Keywords: Decorin ; Proteoglycan-100 ; Heterotopic ossification ; Immunohistochemistry

Source: Springer Online Journal Archives 1860-2000

Topics: Biology , Medicine , Physics

Notes: Abstract Heterotopic ossification is a metabolically active process which shares several properties of orthotopic bone formation and, therefore, represents an excellent model for studying bone matrix components. Immunohistochemical methods were used to investigate the distribution pattern of the small proteoglycans decorin and proteoglycan-100 during different stages of heterotopic ossification of pressure sores of paraplegic patients. Decorin and proteoglycan-100 exhibited a substantially divergent distribution pattern.
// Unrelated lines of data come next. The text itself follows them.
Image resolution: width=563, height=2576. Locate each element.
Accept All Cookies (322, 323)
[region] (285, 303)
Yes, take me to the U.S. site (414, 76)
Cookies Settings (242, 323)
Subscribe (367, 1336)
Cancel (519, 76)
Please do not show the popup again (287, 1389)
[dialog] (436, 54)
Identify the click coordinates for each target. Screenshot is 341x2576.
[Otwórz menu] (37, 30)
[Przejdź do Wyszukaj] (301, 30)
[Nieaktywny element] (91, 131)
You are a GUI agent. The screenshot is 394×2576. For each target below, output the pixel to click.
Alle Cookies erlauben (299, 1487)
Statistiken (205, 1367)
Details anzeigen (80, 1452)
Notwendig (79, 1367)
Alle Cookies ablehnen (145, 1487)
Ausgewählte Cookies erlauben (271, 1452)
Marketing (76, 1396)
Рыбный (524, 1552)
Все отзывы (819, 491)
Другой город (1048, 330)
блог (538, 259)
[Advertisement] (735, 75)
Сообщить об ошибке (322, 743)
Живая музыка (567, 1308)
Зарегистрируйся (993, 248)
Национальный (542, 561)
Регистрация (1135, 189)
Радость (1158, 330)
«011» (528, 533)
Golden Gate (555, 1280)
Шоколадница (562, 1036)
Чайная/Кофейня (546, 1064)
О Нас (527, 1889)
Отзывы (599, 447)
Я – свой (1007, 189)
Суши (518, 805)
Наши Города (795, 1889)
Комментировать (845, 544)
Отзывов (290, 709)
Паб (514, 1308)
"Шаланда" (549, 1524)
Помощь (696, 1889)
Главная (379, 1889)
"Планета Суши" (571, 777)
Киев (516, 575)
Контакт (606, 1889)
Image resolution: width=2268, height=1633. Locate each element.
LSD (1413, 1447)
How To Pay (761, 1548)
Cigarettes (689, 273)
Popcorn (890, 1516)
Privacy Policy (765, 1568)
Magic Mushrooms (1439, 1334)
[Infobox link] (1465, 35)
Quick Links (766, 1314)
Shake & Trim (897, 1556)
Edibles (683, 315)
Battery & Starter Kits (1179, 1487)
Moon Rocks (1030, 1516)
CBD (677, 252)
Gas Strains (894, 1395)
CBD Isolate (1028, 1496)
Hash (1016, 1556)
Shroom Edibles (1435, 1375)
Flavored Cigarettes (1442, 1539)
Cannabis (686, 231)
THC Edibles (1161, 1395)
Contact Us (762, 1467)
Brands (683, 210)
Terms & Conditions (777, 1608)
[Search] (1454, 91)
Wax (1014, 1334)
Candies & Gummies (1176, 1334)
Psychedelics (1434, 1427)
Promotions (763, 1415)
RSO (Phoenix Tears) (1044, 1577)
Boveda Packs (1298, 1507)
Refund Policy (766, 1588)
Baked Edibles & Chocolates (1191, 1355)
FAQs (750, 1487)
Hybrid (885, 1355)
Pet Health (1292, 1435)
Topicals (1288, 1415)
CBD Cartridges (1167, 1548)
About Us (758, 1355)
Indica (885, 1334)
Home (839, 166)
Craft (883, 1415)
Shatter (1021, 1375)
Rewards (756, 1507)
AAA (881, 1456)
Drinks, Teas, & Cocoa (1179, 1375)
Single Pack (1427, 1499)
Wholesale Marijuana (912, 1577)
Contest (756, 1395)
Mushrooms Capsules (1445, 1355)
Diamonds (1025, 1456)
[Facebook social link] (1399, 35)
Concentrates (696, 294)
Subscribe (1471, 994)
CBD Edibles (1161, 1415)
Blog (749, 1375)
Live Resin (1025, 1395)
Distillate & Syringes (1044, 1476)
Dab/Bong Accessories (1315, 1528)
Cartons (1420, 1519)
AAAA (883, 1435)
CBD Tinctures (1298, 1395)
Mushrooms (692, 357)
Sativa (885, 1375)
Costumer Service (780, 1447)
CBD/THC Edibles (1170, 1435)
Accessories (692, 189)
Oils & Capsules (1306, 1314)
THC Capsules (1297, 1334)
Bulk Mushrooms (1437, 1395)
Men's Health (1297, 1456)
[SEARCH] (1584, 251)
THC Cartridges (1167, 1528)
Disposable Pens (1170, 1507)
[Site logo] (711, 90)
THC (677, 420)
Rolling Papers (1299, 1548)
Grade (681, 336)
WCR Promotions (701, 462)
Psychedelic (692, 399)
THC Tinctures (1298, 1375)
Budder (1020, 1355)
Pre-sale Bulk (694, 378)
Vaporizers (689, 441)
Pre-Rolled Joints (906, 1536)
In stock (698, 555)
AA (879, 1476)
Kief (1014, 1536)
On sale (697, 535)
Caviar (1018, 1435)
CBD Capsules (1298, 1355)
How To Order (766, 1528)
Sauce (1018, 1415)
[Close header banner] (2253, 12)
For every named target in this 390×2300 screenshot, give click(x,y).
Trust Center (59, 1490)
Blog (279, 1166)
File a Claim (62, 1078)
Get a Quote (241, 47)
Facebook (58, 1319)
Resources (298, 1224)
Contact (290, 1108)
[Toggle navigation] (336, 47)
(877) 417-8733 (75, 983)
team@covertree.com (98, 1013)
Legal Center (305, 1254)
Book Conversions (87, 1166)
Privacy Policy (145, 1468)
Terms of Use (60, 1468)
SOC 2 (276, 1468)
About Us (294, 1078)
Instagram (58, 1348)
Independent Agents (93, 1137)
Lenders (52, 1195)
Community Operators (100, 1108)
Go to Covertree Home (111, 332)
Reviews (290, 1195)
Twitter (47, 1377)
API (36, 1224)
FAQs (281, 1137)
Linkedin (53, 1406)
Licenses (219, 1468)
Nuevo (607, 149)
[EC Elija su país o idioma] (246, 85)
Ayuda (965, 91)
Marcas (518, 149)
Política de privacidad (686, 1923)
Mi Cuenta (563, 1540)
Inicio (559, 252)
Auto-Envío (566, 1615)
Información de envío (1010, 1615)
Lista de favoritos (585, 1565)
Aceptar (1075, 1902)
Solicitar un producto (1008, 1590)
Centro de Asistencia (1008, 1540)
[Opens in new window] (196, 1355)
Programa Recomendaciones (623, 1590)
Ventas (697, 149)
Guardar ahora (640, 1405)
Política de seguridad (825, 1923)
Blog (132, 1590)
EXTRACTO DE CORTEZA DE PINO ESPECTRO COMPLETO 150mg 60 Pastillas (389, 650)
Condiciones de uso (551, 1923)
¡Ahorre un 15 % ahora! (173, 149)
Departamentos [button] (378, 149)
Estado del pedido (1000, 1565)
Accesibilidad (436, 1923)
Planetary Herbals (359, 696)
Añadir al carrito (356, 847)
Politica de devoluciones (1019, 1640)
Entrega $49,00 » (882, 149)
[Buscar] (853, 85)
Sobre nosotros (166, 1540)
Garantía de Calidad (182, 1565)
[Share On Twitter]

Decorin was detectable in the perivascular matrix of granulation tissue as well as in the stroma of heterotopic ossification. The ossification zone was stained most strongly. In contrast, proteoglycan-100 was predominantly detectable in fibroblasts and preosteoblasts in early areas of osteogenesis. In more mature forms of heterotopic ossification immunostaining was markedly reduced in osteoblasts and osteocytes and even absent in so-called bone-lining cells. However, at least some osteoclasts were strongly positive. These results suggest indicate that decorin and proteoglycan-100 are important components during the formal pathogenesis of heterotopic ossification. The expression of the small proteoglycans, especially of proteoglycan-100, correlates with different phases during heterotopic ossification, showing a maximum for proteoglycan-100 in matrix-forming cells in early phases of bone formation, but in osteoclasts in mature bone.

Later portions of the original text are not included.